今回の講演会はNPO法人あいんしゅたいんとジャパン・スケプティックスの合同講演会になりました。

ジャパン・スケプティックスは超能力、UFO、超常現象のような疑似科学を批判的に研究している会で、基礎科学研究所副所長(NPO法人あいんしゅたいん副理事長)である松田卓也はジャパン・ スケプティックスの会長をつとめています。
ジャパン・ スケプティックスは昨年に総会と公開講演会を東京で行う予定にしていしましたが、東日本大震災のために延期になったため、今年の3月11日に総会を京都で行うこととし、公開講演会も「あいんしゅたいん」との合同講演会にすることにしました。

今回の公開講演討論会では、まず安斎育郎氏(立命館大学名誉教授)が「福島原発事故をもたらしたもの--科学リテラシーにもふれて」と題して講演を行いました。
安斎氏はジャパン・スケプティックスの前会長でもあります。安斎氏は東京大学の原子力工学科の第一期生であり、若い時から原子炉の安全性に懸念を表明され、国会を含むいろんな場で反原発運動を展開してこられました。そのためにいわゆる原子力村の人々から排斥されて、長い間、助手のままにとどめ置かれました。立命館大学に移ってからは、疑似科学に対する批判運動も展開しておられます。また国際平和ミュージアムの館長として平和学、核防護学を講じて来られました。今回の講演では、安斎氏のこれまでの経験に関して主に語られました。

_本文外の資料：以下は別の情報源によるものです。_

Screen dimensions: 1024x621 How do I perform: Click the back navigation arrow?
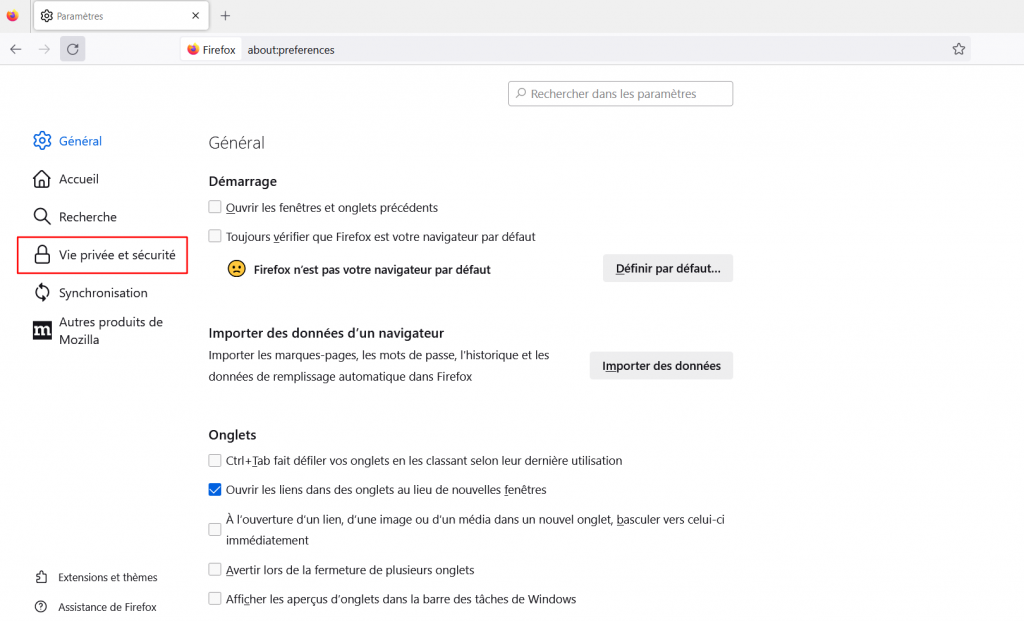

次に宇野賀津子氏(NPO法人あいんしゅたいん常務理事・ルイ・パスツール医学研究センター主任研究員)が、「低線量放射線の影響と科学者の役割:福島での学習会経験から」と題して講演しました。
低線量放射線の悪影響が、世上、過大に喧伝され、福島の人たちは余分な不安感にさいなまれ、また言われない差別を被っています。宇野氏は福島での講演会活動を通じて、福島の人々たちの心のケアを行っています。

休憩を挟んで行われたパネル討論では、「どのように原子力と対峙すべきか」と題して、司会、高橋昌一郎ジャパン・スケプティックス副会長(国学院大学教授)、パネリストとして安斎育郎氏、宇野賀津子氏、坂東昌子氏(基礎科学研究所長・NPO法人あいんしゅたいん理事長)、佐藤文隆氏(NPO法人あいんしゅたいん名誉会長)、松田卓也氏及び会場からの意見も含めて白熱した議論が戦わされました。

その後は立食の懇親会が行われ、講師、パネリスト、一般参加者の間で懇談が行われました。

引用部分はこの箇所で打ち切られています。